Collected data entries:
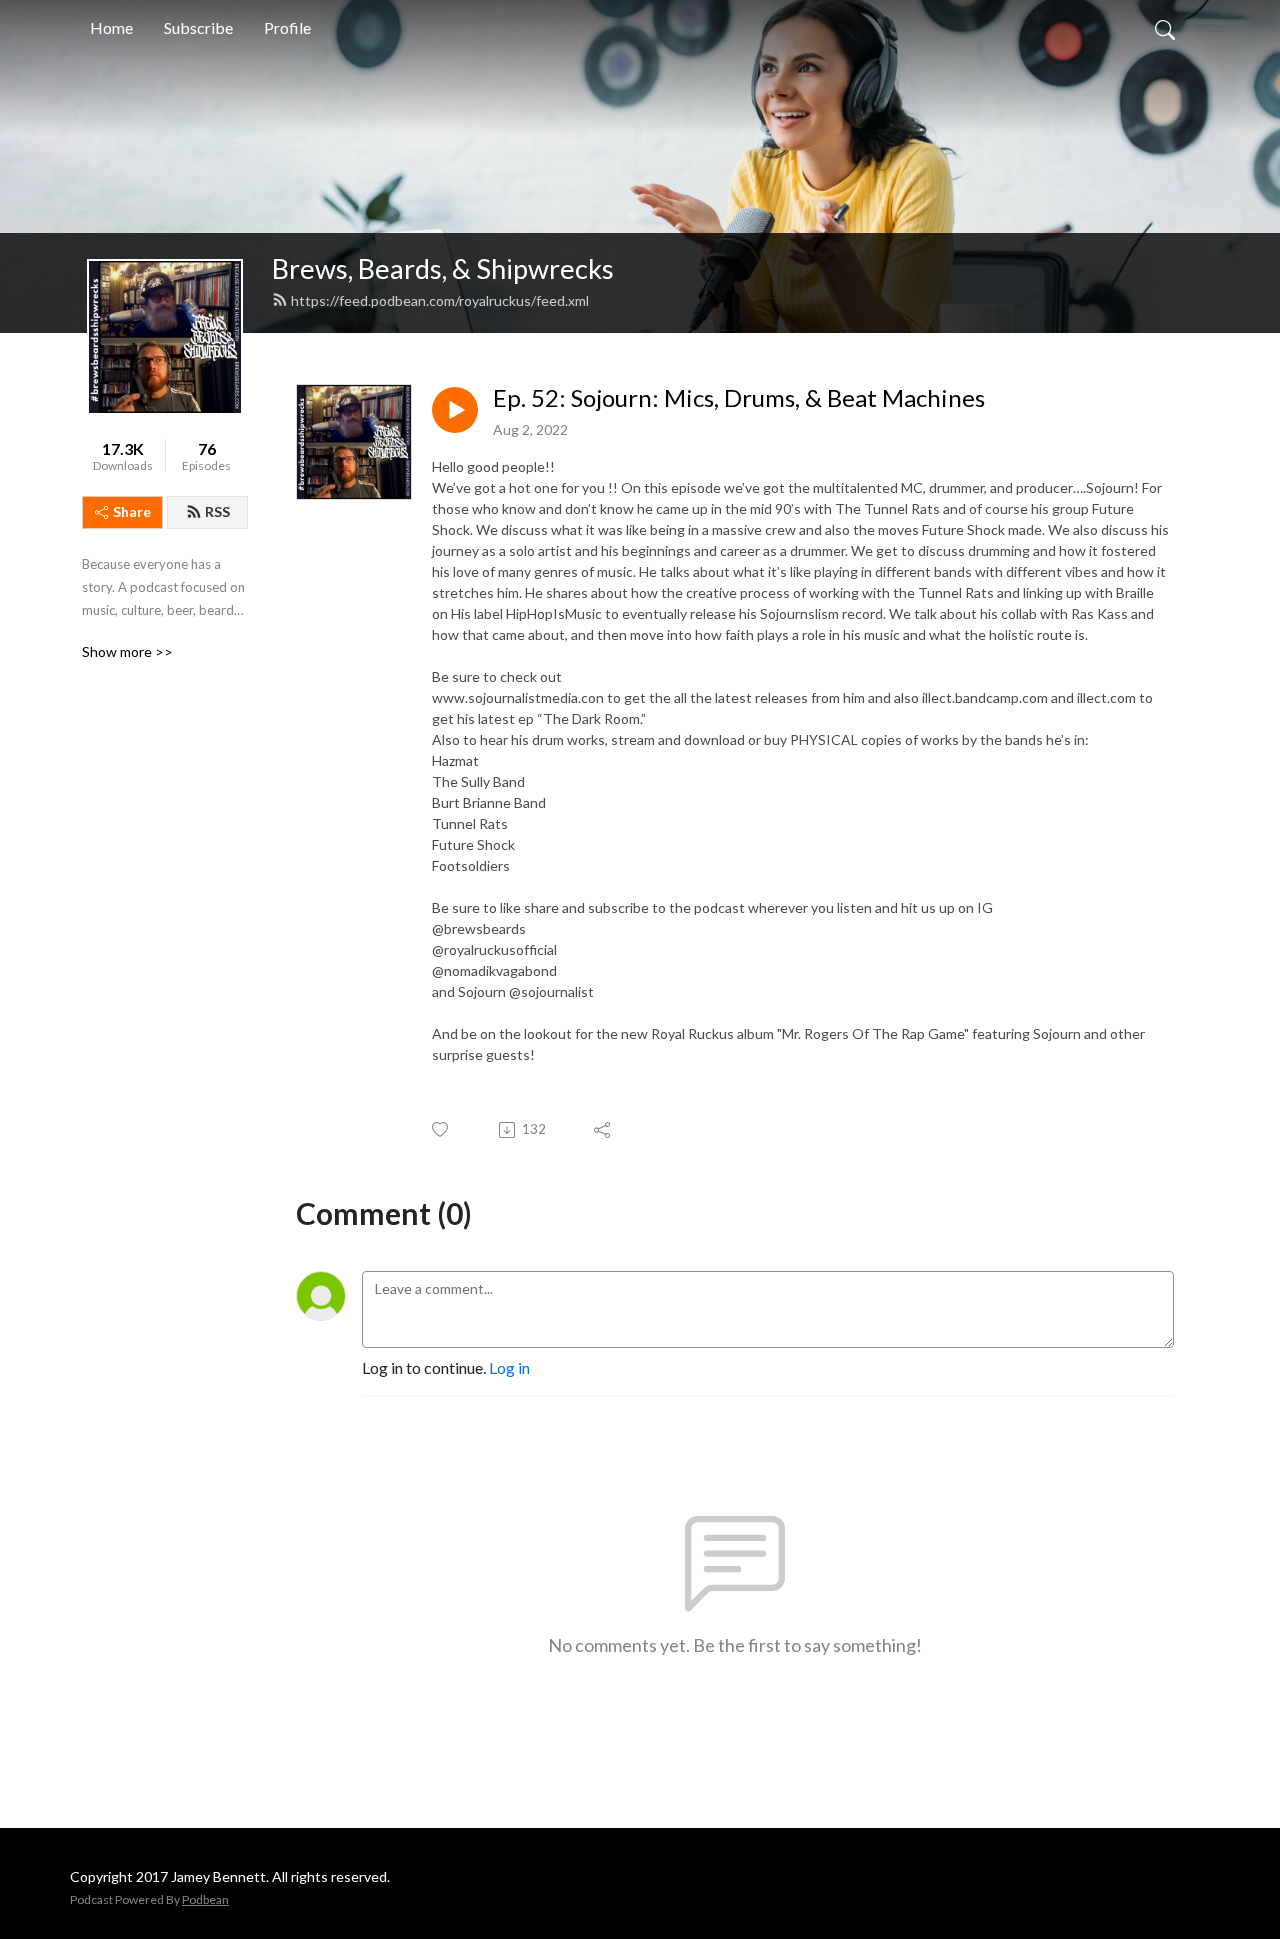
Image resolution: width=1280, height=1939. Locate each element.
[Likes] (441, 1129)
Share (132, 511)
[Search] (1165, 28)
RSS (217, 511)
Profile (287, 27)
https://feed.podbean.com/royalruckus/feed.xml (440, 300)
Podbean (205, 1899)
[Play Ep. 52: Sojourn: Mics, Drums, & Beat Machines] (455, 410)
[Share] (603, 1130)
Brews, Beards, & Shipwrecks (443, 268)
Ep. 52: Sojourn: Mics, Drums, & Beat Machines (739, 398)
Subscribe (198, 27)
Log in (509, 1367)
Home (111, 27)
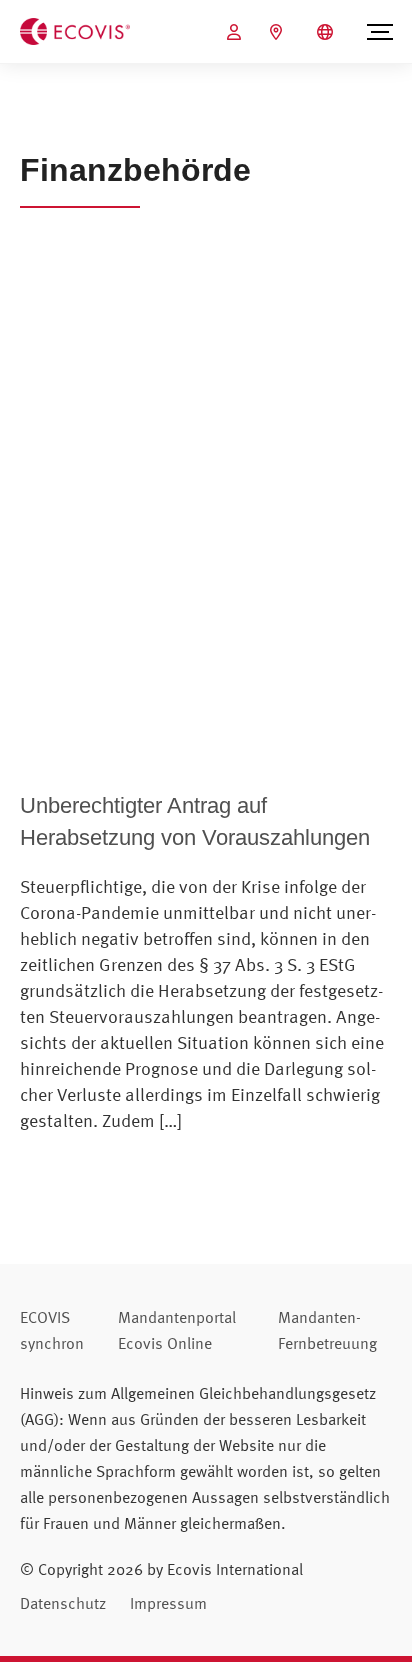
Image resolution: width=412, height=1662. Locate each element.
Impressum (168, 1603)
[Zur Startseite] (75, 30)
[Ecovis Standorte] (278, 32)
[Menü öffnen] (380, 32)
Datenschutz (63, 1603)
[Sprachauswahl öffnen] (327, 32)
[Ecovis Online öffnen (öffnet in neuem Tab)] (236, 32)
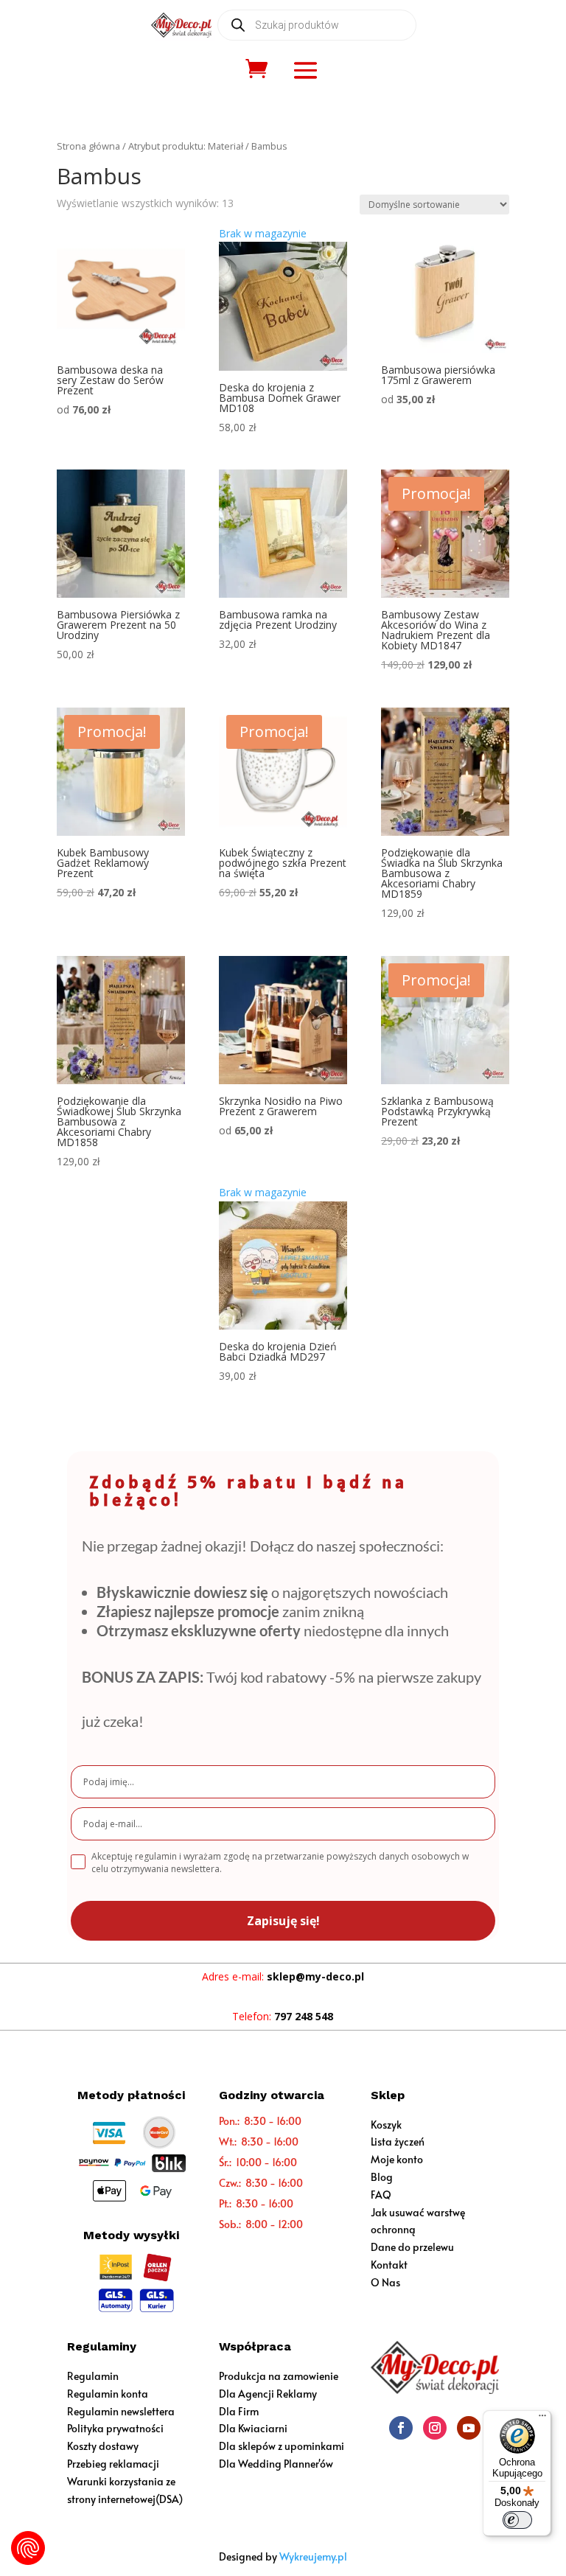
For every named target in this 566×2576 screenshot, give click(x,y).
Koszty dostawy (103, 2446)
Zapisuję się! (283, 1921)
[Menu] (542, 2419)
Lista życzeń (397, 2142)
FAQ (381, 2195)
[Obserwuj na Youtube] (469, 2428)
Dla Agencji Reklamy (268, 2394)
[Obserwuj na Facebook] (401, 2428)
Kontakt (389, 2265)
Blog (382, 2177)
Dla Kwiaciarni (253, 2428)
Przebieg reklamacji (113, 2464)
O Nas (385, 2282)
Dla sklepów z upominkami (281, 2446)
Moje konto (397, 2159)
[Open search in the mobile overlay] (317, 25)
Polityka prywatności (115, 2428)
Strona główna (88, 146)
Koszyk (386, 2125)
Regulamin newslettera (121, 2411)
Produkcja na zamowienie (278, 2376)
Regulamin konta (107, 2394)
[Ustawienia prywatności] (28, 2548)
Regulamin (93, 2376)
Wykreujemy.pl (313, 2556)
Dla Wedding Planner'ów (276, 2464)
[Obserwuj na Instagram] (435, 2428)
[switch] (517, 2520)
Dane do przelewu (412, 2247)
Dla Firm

:: Exercise description ::
Could you set down, word for word, only the lines above from the line with "FAQ (381, 2195)" to the line with "Regulamin newslettera (121, 2411)", including both?

:: Answer area ::
FAQ (381, 2195)
[Obserwuj na Youtube] (469, 2428)
Dla Agencji Reklamy (268, 2394)
[Obserwuj na Facebook] (401, 2428)
Kontakt (389, 2265)
Blog (382, 2177)
Dla Kwiaciarni (253, 2428)
Przebieg reklamacji (113, 2464)
O Nas (385, 2282)
Dla sklepów z upominkami (281, 2446)
Moje konto (397, 2159)
[Open search in the mobile overlay] (317, 25)
Polityka prywatności (115, 2428)
Strona główna (88, 146)
Koszyk (386, 2125)
Regulamin newslettera (121, 2411)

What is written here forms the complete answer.